◆ Task to complete ◆
Every line of the entries that holds the word "About" is to be copied.

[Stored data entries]
┄┄┄┄┄┄┄┄┄┄┄┄┄┄┄┄┄┄┄┄
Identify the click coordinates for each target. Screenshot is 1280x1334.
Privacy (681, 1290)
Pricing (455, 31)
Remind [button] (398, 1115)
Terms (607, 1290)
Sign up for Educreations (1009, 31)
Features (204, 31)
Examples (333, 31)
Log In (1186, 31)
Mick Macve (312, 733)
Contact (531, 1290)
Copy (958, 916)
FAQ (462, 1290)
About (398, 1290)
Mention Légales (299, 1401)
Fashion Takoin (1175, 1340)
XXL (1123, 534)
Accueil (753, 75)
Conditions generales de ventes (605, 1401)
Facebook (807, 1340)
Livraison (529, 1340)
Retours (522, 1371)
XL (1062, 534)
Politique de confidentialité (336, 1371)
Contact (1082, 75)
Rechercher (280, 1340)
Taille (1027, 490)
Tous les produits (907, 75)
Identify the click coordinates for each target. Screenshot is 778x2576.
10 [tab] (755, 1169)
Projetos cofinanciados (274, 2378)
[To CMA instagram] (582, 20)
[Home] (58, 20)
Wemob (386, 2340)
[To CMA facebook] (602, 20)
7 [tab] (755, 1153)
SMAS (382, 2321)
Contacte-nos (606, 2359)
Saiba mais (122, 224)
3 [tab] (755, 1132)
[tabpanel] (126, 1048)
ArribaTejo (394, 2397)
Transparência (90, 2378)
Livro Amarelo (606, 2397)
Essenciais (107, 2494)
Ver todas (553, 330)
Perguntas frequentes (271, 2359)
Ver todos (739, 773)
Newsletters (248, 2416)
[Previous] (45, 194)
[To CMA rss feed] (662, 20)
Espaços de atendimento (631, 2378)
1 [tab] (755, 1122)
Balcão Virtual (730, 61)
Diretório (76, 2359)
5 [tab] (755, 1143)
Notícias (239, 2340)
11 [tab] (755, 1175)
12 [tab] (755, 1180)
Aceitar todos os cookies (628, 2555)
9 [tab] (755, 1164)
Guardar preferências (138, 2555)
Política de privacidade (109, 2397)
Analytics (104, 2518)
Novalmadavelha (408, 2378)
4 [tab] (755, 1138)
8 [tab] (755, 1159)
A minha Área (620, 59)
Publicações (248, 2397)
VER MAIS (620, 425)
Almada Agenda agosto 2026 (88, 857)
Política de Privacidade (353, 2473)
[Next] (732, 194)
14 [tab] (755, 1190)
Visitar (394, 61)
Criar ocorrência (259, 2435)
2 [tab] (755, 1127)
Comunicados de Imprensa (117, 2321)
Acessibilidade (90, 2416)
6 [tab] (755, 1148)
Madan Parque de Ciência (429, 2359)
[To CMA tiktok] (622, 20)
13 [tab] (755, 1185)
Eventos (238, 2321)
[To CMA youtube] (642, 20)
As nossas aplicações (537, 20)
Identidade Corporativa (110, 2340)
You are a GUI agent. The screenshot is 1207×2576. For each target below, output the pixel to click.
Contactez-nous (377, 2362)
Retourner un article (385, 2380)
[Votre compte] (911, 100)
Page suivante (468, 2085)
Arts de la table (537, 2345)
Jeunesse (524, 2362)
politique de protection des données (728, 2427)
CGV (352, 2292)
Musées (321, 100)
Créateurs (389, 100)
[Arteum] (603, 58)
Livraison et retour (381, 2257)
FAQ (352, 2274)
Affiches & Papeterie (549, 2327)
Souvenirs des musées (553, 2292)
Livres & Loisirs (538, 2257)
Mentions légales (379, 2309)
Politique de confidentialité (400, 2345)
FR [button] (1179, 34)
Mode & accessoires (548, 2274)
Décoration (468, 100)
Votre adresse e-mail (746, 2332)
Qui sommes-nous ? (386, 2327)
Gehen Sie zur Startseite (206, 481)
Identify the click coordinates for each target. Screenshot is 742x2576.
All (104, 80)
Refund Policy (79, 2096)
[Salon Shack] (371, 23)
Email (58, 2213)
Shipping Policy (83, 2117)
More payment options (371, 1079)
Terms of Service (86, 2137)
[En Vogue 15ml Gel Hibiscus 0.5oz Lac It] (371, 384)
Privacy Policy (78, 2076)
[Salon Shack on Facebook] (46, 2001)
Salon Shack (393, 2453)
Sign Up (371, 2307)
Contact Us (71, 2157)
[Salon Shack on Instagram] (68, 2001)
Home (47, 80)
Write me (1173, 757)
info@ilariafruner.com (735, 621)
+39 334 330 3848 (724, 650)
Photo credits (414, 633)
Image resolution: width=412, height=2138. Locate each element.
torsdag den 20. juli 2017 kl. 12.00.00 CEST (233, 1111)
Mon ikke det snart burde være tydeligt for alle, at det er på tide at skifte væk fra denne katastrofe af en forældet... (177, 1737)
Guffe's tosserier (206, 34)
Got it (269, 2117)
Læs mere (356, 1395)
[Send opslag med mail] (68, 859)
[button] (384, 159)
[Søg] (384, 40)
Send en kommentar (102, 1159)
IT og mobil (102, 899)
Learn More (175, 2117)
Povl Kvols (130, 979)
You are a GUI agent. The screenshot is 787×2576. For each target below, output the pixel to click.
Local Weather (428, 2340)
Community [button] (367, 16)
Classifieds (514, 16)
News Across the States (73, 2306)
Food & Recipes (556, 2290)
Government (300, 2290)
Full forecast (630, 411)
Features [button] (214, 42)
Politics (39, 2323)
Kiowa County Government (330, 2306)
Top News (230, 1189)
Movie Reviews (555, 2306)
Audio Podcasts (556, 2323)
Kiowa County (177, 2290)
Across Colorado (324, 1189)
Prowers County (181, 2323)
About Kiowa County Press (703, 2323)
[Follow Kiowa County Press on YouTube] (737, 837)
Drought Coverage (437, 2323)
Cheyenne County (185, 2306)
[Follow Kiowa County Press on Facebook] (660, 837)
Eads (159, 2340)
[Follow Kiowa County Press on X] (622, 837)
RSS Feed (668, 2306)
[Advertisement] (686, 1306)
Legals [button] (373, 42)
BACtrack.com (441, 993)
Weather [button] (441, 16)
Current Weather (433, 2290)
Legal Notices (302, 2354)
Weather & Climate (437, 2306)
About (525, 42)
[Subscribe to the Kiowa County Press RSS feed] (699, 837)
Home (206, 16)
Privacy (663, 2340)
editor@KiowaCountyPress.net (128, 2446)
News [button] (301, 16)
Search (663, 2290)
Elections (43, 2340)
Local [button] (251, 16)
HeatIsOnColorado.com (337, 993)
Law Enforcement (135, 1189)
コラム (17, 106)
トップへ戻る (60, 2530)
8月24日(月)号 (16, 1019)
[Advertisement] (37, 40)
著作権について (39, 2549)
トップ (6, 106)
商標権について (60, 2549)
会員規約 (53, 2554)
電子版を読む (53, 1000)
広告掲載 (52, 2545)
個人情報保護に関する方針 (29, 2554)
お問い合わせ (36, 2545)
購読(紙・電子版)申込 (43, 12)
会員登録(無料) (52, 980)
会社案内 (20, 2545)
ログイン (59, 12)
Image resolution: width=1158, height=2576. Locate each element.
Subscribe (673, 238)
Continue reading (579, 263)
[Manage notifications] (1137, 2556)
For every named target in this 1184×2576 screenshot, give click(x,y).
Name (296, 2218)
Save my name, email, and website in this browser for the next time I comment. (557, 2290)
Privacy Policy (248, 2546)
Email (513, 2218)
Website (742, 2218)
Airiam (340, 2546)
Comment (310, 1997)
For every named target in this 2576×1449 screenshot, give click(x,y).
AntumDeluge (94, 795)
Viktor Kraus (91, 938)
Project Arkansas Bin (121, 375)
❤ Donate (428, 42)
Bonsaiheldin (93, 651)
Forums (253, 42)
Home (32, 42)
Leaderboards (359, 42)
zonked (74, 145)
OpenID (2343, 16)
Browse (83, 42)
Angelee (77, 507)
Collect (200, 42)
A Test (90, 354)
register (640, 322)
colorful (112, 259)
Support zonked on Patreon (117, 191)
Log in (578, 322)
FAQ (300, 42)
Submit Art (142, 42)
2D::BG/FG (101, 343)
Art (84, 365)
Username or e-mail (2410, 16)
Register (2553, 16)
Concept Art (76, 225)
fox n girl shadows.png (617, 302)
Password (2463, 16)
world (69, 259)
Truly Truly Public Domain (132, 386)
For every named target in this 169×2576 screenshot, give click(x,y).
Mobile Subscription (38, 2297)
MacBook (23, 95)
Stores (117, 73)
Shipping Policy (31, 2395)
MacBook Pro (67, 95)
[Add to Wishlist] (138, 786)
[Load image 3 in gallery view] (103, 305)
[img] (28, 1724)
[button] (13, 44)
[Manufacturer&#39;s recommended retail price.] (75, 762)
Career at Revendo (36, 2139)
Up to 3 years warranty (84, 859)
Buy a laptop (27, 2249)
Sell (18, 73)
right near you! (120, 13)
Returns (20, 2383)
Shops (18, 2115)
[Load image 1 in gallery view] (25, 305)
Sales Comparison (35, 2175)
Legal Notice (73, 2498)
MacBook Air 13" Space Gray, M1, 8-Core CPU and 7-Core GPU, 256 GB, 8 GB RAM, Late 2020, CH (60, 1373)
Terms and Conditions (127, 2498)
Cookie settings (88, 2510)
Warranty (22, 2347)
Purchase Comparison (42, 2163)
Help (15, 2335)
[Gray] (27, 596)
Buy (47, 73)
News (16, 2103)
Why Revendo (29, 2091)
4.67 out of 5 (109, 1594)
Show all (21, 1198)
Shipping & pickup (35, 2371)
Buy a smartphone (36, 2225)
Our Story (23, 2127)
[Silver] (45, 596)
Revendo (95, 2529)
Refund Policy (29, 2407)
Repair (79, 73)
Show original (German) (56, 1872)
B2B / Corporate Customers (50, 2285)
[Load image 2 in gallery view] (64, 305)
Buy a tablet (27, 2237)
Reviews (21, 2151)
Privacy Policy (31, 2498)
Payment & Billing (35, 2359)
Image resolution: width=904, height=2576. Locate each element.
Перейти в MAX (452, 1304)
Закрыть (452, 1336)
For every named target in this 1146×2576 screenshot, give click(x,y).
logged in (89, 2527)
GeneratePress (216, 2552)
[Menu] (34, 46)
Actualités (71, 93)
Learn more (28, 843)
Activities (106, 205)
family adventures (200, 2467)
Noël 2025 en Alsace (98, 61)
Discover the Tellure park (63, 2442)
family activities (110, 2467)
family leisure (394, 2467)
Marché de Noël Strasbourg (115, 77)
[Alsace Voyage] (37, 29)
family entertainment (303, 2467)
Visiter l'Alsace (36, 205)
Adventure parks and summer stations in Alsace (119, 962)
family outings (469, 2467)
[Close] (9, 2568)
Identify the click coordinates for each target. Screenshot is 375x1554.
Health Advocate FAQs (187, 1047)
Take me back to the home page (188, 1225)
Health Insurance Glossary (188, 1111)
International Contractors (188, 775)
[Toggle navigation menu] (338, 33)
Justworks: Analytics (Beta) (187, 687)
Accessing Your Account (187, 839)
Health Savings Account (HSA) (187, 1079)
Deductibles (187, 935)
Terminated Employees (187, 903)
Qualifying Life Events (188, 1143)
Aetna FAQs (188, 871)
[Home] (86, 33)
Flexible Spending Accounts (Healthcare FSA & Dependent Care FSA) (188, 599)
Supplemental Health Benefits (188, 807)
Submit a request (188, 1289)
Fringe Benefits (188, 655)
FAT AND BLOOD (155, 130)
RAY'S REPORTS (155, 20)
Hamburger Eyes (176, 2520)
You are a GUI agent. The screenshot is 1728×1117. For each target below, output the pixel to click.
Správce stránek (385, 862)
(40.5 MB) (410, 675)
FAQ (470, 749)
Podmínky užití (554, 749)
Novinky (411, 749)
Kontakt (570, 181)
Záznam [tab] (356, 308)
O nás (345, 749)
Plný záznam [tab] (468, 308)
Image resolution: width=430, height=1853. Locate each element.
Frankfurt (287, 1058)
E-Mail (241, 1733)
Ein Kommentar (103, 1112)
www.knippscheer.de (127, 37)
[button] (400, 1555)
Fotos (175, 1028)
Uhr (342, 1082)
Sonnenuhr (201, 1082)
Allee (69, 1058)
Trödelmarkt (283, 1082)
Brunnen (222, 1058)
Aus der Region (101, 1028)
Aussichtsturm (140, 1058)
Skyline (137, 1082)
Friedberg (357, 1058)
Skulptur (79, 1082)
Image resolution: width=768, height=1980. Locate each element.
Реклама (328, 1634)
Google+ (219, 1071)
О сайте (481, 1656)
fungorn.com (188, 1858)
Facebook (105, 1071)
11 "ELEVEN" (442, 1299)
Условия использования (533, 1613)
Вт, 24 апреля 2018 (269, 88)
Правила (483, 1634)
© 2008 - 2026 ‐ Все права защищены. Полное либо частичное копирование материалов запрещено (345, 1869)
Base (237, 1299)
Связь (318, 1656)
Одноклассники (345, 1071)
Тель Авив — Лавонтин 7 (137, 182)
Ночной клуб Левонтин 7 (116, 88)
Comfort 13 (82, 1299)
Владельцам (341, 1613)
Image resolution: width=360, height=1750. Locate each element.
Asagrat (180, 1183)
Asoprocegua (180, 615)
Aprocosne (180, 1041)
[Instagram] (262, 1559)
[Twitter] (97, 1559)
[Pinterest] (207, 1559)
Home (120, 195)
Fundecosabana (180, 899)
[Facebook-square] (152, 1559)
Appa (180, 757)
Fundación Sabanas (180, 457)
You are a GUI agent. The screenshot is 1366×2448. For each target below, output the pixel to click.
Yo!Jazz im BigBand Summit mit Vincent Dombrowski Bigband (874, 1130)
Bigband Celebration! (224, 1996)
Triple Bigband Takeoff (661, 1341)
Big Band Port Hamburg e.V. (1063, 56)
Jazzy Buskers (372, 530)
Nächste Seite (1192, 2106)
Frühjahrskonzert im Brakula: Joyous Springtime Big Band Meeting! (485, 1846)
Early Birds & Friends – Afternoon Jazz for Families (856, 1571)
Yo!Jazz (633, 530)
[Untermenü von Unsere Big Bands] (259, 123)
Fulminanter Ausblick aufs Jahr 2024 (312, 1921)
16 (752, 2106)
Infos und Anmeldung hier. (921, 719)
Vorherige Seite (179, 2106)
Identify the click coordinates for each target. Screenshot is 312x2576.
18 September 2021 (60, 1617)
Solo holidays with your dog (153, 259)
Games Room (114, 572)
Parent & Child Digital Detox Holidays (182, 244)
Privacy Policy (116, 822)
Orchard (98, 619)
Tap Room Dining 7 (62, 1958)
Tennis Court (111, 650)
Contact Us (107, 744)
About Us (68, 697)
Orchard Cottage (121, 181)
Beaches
┄┄┄┄┄┄┄┄┄┄┄┄┄┄┄┄┄┄┄┄
◆ Reply to the task ◆
About (398, 1290)
About Kiowa County Press (703, 2323)
About (525, 42)
About Us (68, 697)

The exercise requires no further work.